Die Zauberflöte, Bregenzer Festspiele, Austria – review

Dog-dragons the size of a multi-storey building roar and breathe smoke. Coloured flares explode as stuntmen tumble through the air. Die Zauberflöte, new on the Bregenz lake stage this summer, marks David Pountney’s swan song after a successful decade at the helm of the Bregenz Festival, as well as his 30th anniversary as a director on the lake stage. In honour of the occasion, he has stuffed this Mozart evening with every spectacular device imaginable.

Johan Engels’ sets resemble something assembled from the contents of Kinder Surprise Eggs. Pountney seeks to tell his Magic Flute as a tale of enlightenment in a world of intelligent entertainment. The results are colourful, loud, busy and surprisingly boring.

Die Zauberflöte is not the most coherent story at the best of times. In shortening and re-arranging the sprawling opera for this 135-minute Bregenz version, Pountney and his team have tried for clarity and simplicity, but missed on both counts. Any opera for an audience of 7,000 inevitably becomes a mixture of semaphore and spectacle – there is little room for nuance – and Bregenz must strike a balance between crowd-pleasing and substance.

Pountney and his design team set out with a comic-book aesthetic, which would work better were it maintained throughout. Blind Summit Theatre provide fanciful dragon-horse puppets for the Three Ladies and the Two Priests, Sarastro’s slaves are Spider-man-style acrobats, Tamino’s snake slips into the lake and inflates around his boat with a formidable hiss, performers negotiate high aerial walkways with nonchalance. The technical team is superb. But the many cuts result in more confusion, not less, and not even a forest of giant inflatable grass or a revolving stage or gouts of fire can save the evening from tedium.

Some of the blame must rest firmly with Patrick Summers, whose leaden tempi and cavalier disregard of everything Mozart scholarship has revealed over the past half-century render even the most exquisite moments of the opera bland at best. State-of-the-art video monitors are evidently not enough to enable him to keep his on-stage singers together with each other or with the indoor Wiener Symphoniker.

The singers do their courageous best. Norman Reinhardt and Gisela Stille, both last-minute ring-ins as Tamino and Pamina, take Summers’ sluggish timings in their stride, Ana Durlovski hits all her high notes as Queen of the Night, and Daniel Schmutzhard’s Papageno is robust and assured.

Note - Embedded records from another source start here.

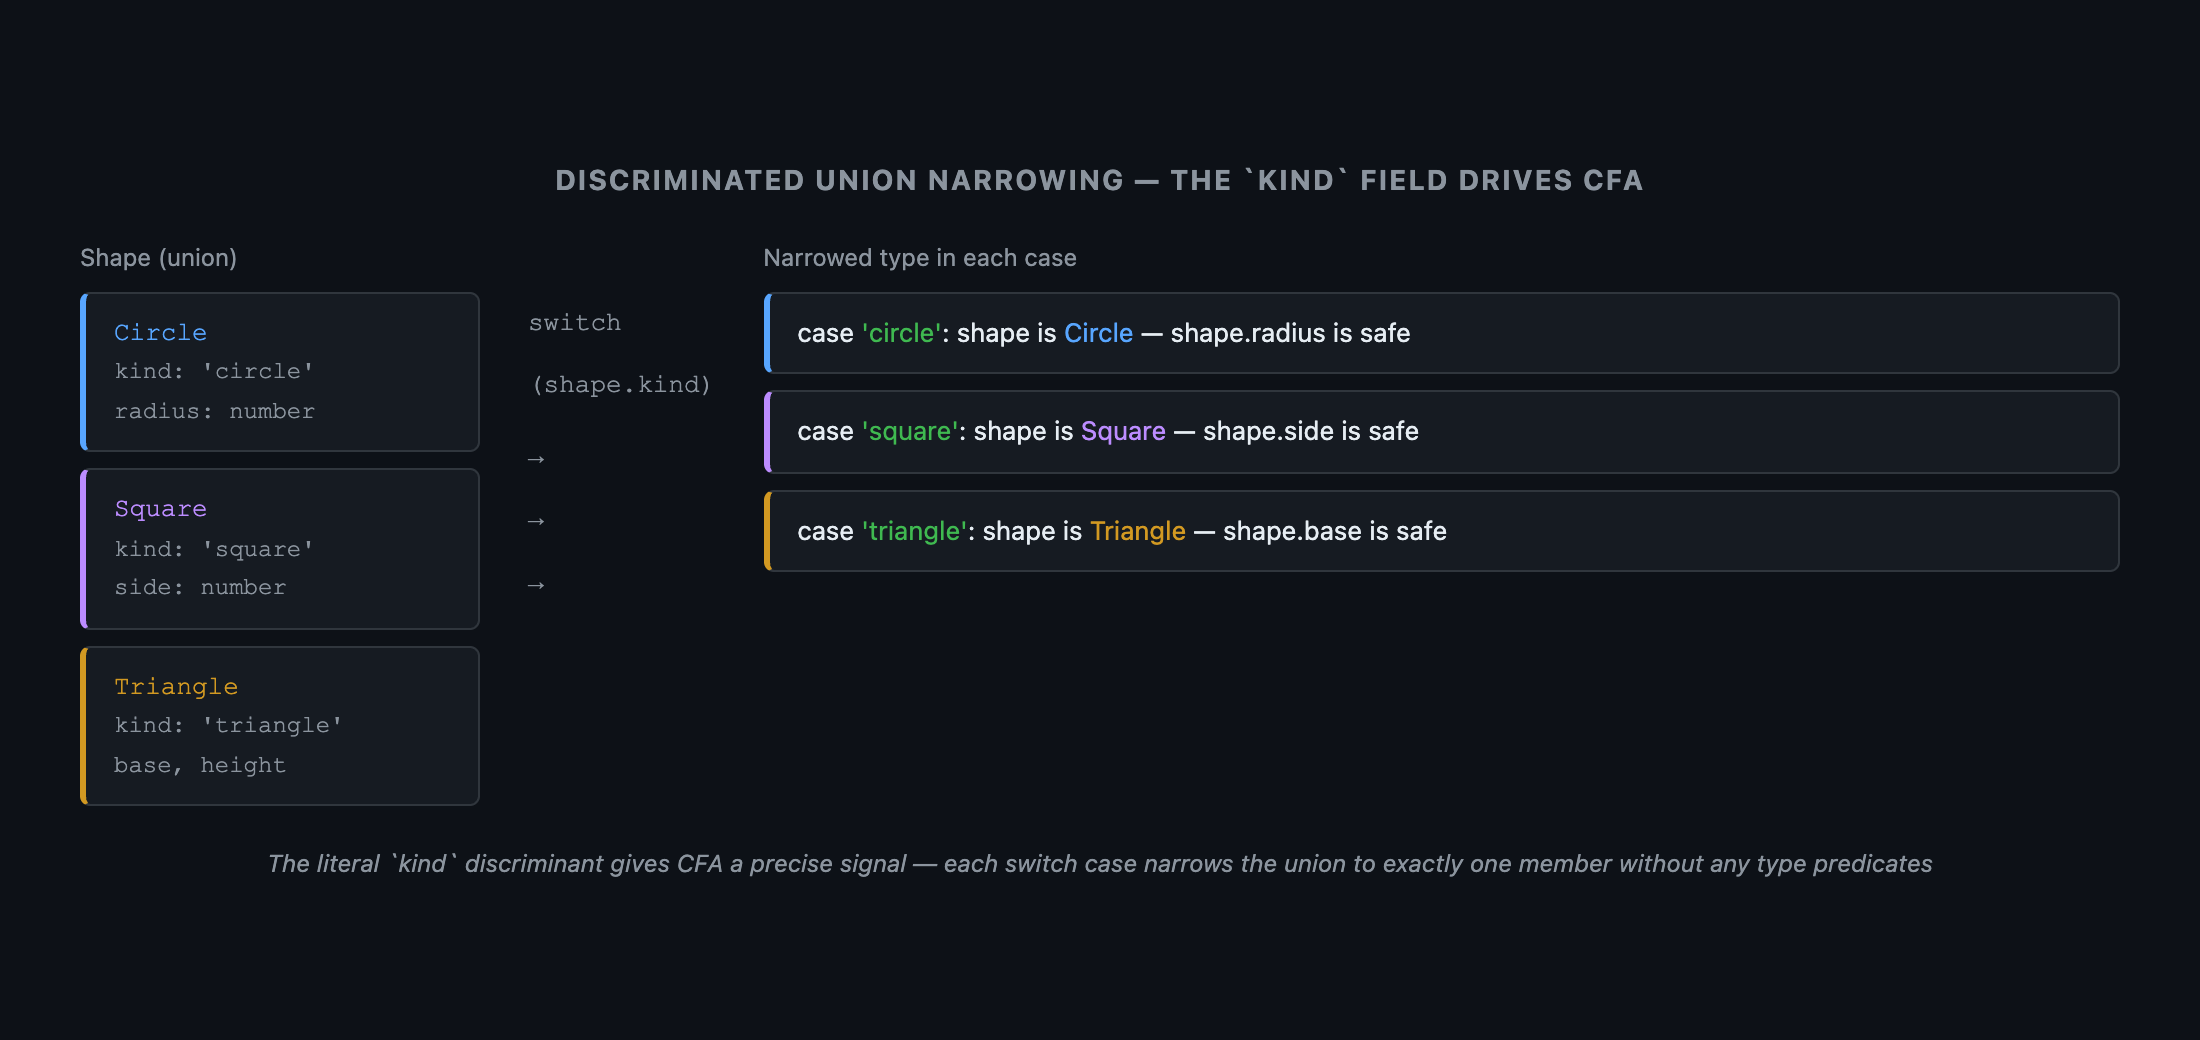Click the third arrow in switch column
Screen dimensions: 2200x1040
coord(536,586)
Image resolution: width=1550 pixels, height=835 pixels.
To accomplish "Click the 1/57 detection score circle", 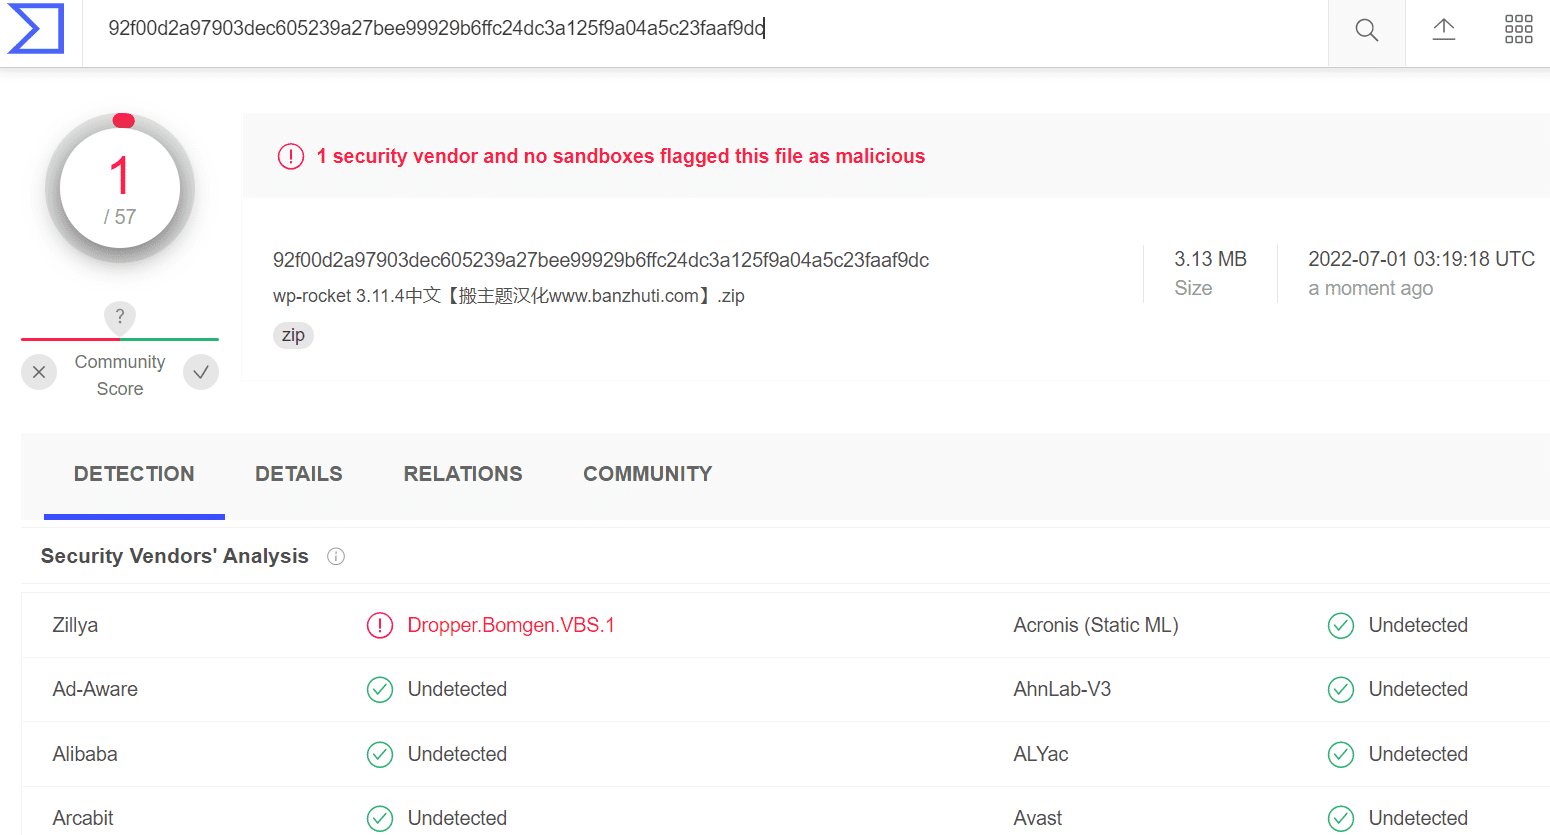I will tap(120, 188).
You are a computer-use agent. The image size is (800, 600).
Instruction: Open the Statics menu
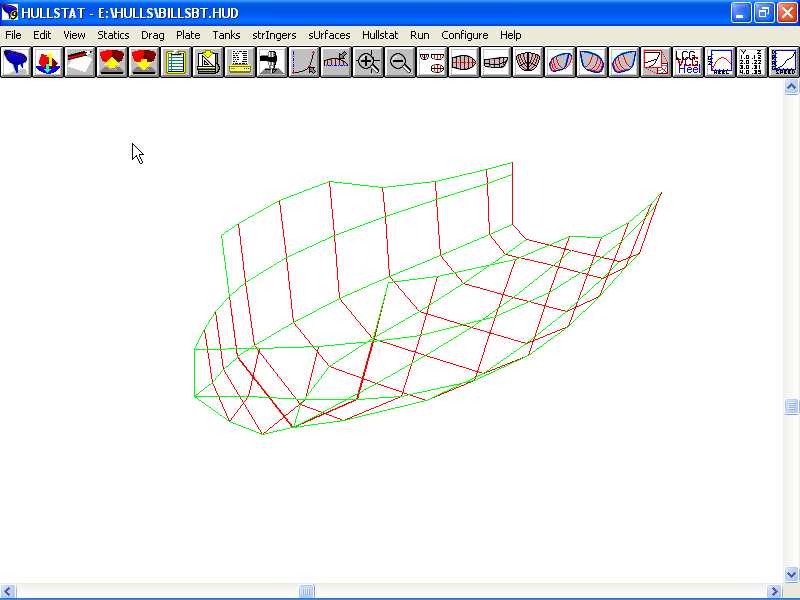(x=113, y=35)
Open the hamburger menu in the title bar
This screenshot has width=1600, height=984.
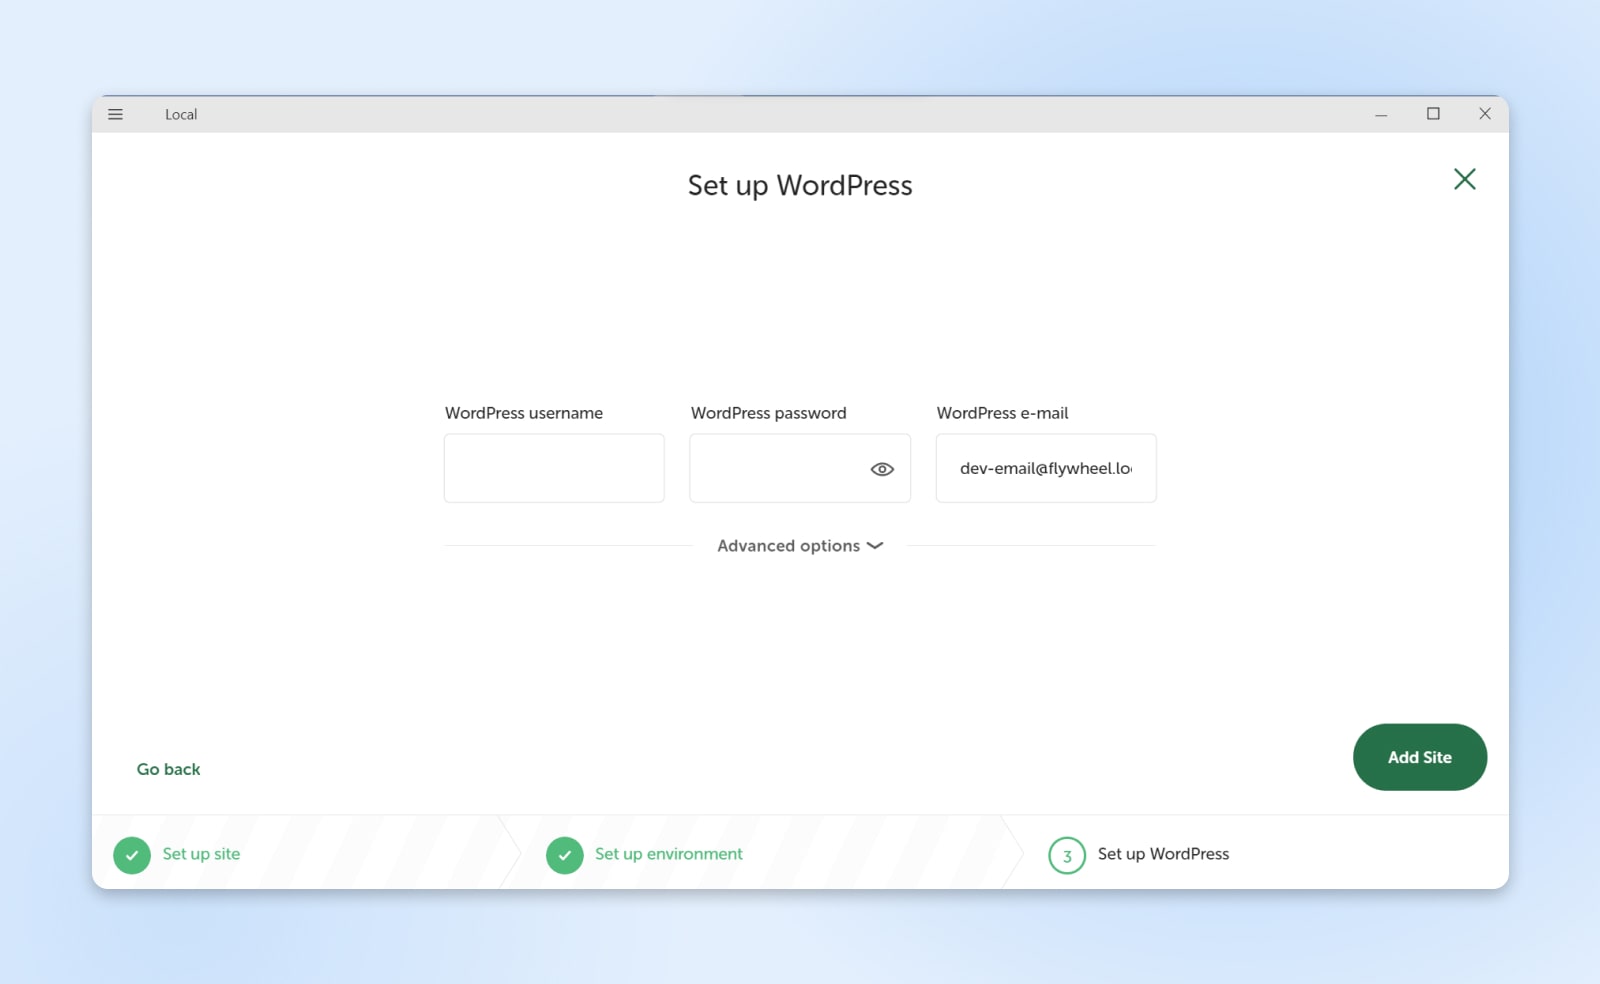click(116, 114)
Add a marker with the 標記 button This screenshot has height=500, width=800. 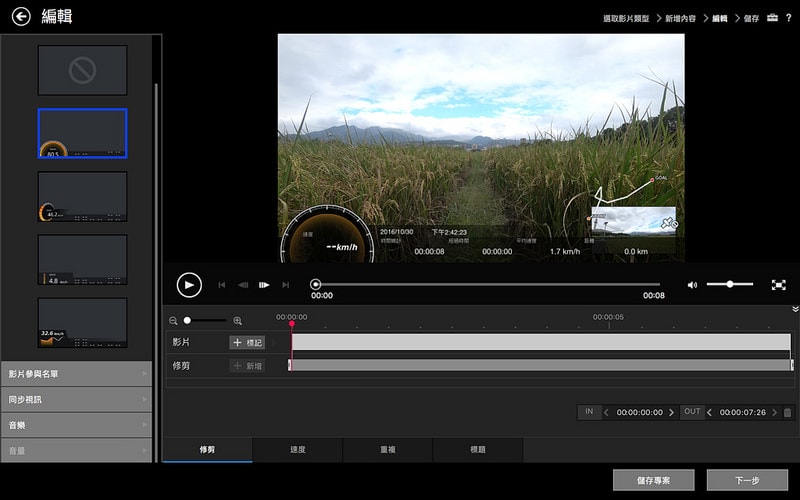point(247,342)
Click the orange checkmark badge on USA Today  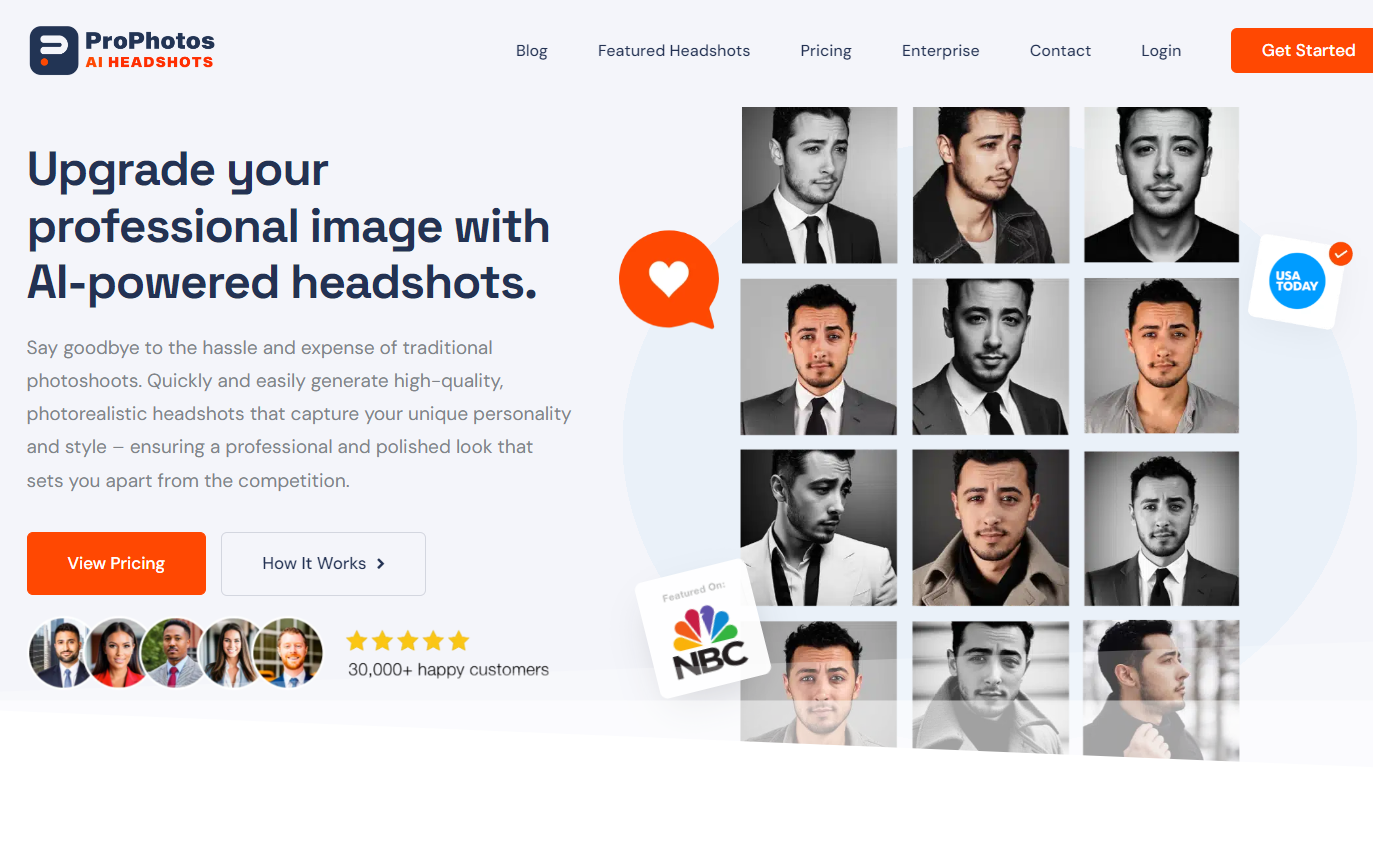(x=1340, y=253)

Just before the end of Wednesday’s opening night, it began to rain. That might have explained the haste with which part of the audience left, and a lack of enthusiasm in the applause. But it is hard not to suppose that for a more compelling performance the audience would have managed to ignore a little water. David Pountney has done many truly wonderful things in Bregenz. This was not one of them.